■ **Your assignment**:
Copy exactly the lines from the one containing "You are a computer-use" through the last line of the records below, both included, and leave out the pictures.

■ **Supplied material**:
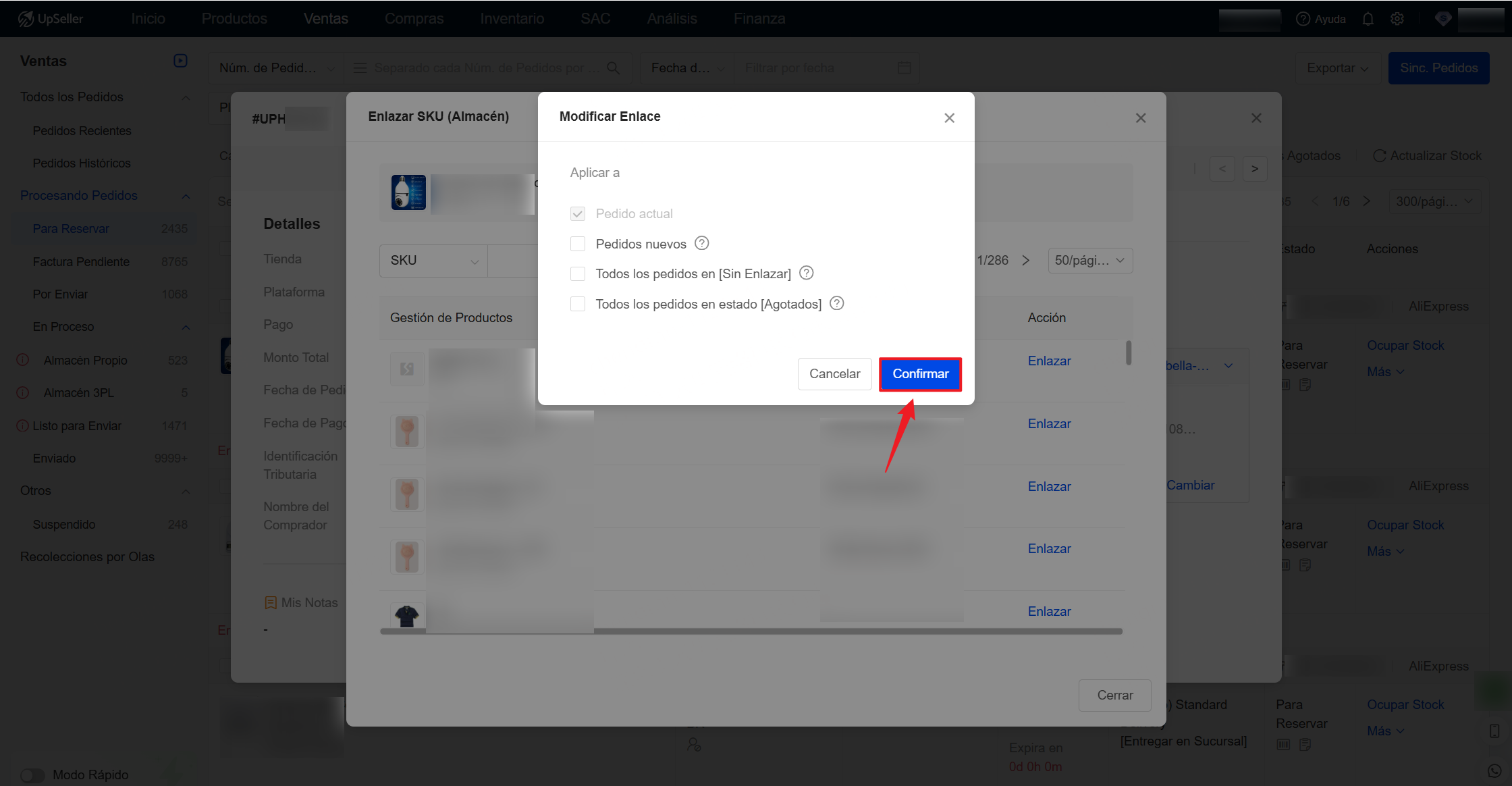Screen dimensions: 1512x786
Task: Open the Exportar dropdown
Action: [1337, 68]
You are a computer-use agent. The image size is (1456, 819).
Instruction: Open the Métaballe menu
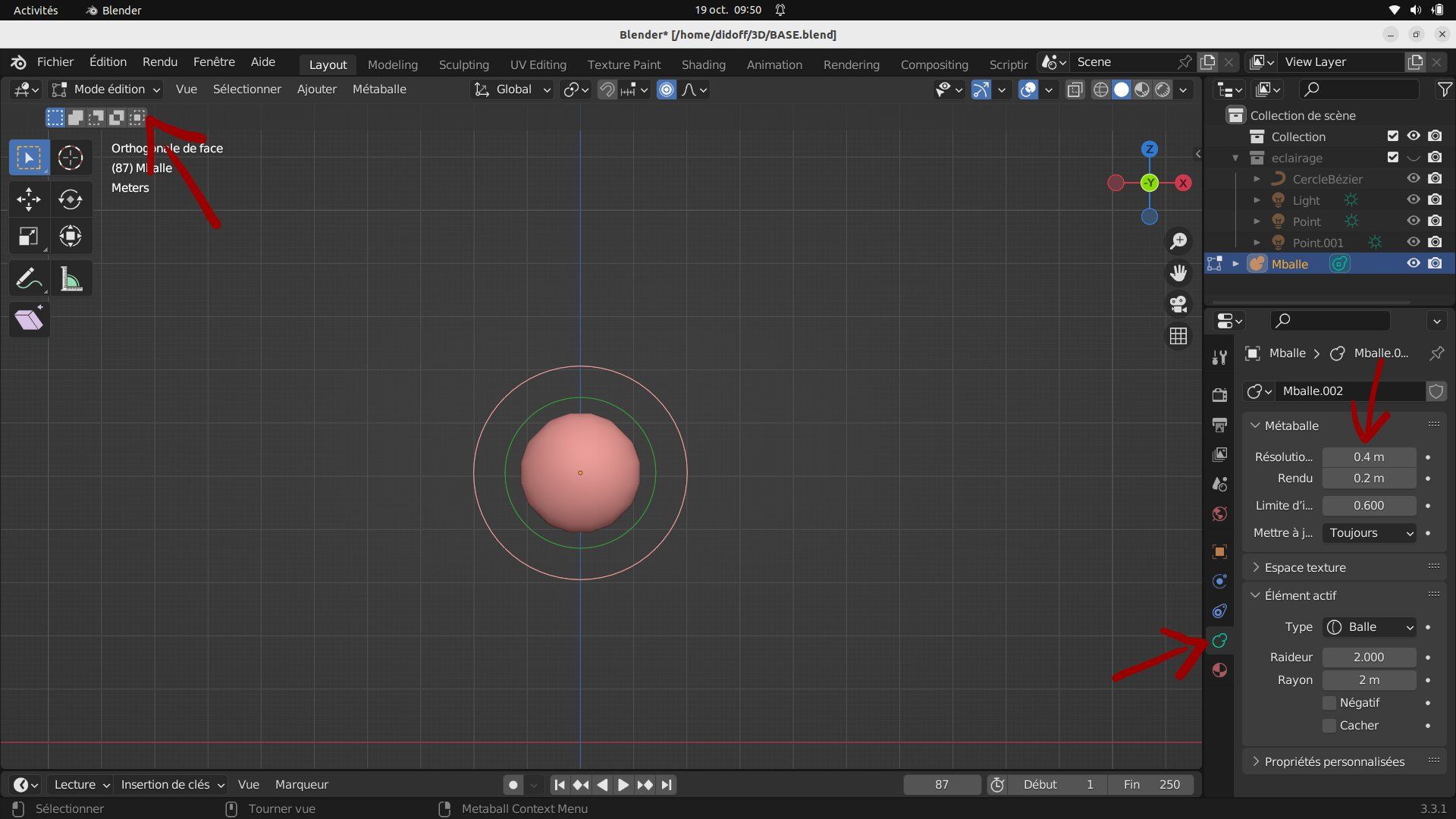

■ **Solution to the exercise**:
You are a computer-use agent. The image size is (1456, 819).
Instruction: Open the Métaballe menu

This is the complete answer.